Hooper wears many hats. For the past 18 years he has worked in the music industry. He’s currently a talent agent with Monterey Peninsula Artists, which is in the business of booking tours for music groups. Understandably this part of his professional life is private. He is also fairly protective of his family: wife Laura, and two children who by design, live in the serene environment of Carmel Valley.
A couple of times a year, Hooper makes planned photographic expeditions, complete with llamas as pack animals, to out-of-the-way places in the Southwest, which turns down the hectic pace of his business life. When he returns home, he prints up his own work, just like he’s done since he was 13, when he was photographing his favorite groups at rock concerts.
During a recent interview, it became apparent that this man is successfully living a creative, well-balanced and fulfilled lifestyle that positively enhances many lives.
I saw his photographic work in Pebble Beach at The Inn at Spanish Bay last week, a couple of days before the Ansel Adams Gallery opened an exhibit of about 20 of his black and white images.
Hooper’s work definitely drew me in and did that magic thing of simultaneously pleasing with pristine technique, unselfconscious composition and sensitive subject choices, often with a bonus – the element of mystery.
One example is “Colorado Plateau No. 7.” Striated lines converge from the outer edges of a horizontal format into a swirling, glowing-white, circular center, catapulting, the viewer into the cosmos.
Wow, where are we, what am I seeing?

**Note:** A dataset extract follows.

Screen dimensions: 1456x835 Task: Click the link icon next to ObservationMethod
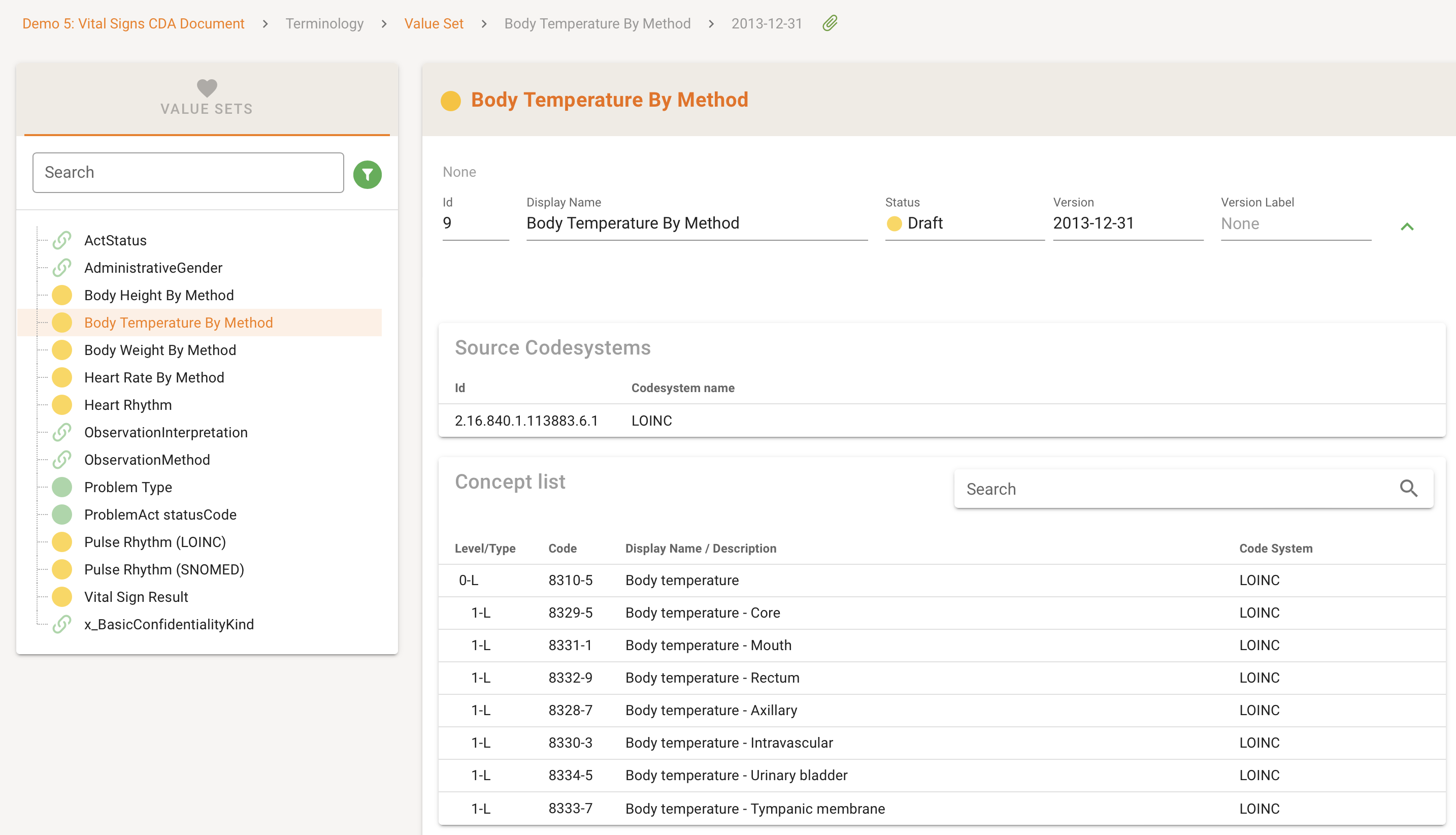(62, 460)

The place where this picture was taken is one of “Chip’s spots.”
He said the image presented itself as he was walking away and glanced back over his shoulder at the petrified sand dunes of Colorado. What he saw was the wind disturbing a puddle of water in a hollow of the dune. He quickly set up his 8-by-10-inch wooden box camera and made his exposure.
Every photographer on the hunt can relate to this kind of “moment.” Hooper calls it a “gift,” kind of like God’s reward for showing up.

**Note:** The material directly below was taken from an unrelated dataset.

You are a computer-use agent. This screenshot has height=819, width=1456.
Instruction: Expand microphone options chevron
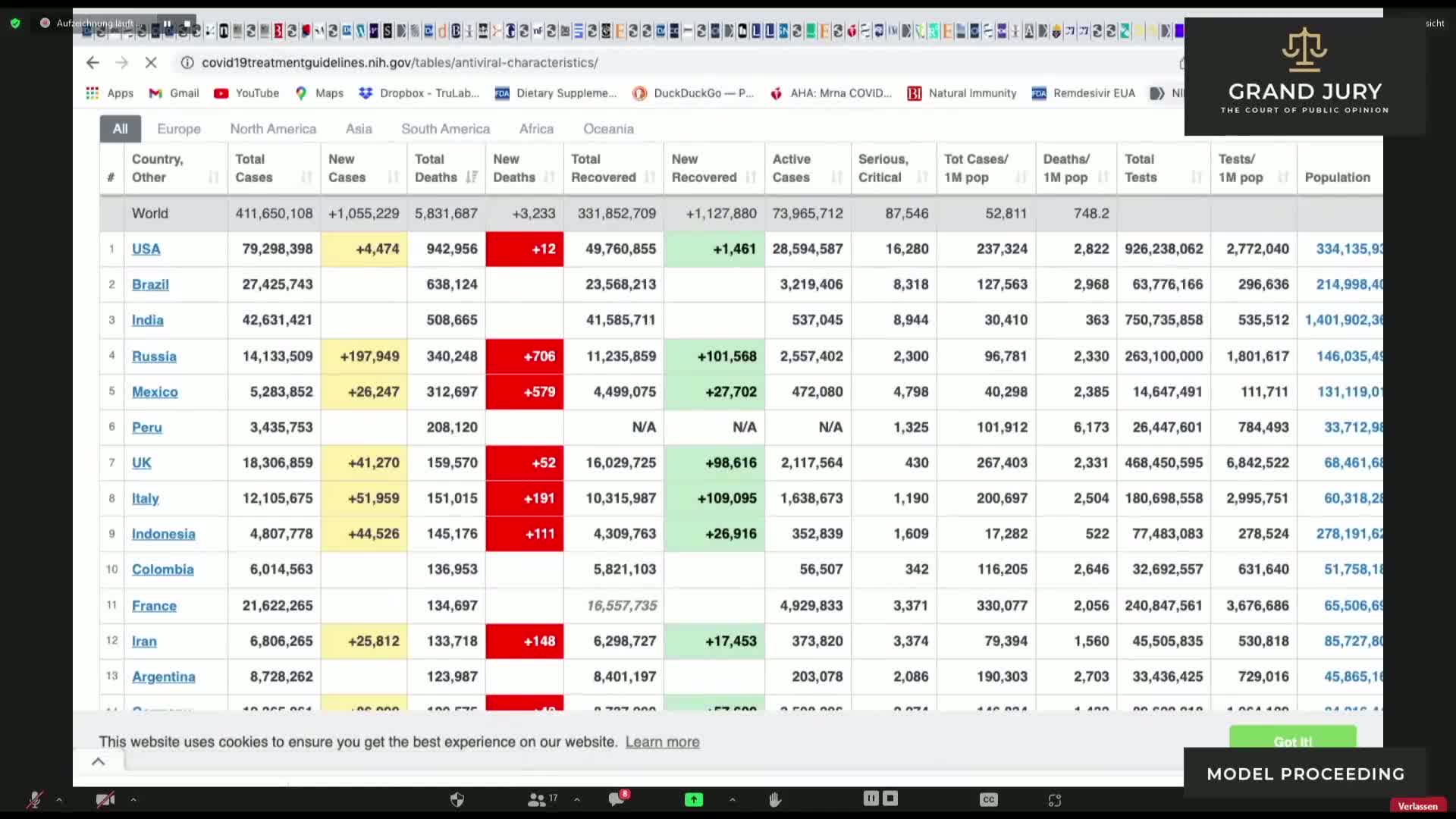click(x=58, y=799)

He hopes his views of our coastal area, whether in repose, as in his “Pfeiffer Beach” and “Garrapata Beach” or waves crashing against craggy rocks as depicted in “Crashing Waves and Splash,” expresses his concern that “we humans need to do a better job of taking care of the earth.”
Hooper is very selective about what he shoots and prints. Jeff Conley, manager at Ansel Adams Gallery, calls him “a rising star in the world of fine art photography.” Hooper’s work is in that very special place where forward-looking art collectors are recognizing his emerging solidity as a world class fine-art photographer.
The Pebble Beach show includes some images of Anasazi ruins, which is promising to become a project of its own. A few of Hooper’s editions are nearly sold out.
In addition to the Ansel Adams Gallery, Hooper is also represented by the Robert Klein Gallery in Boston, the Photographic Image Gallery in Portland, and the Alinder Gallery in Gualala at Sea Ranch.
A small museum-quality brochure in which 14 of his images are reproduced is available at the gallery, where his exhibits will continue through Dec. 15.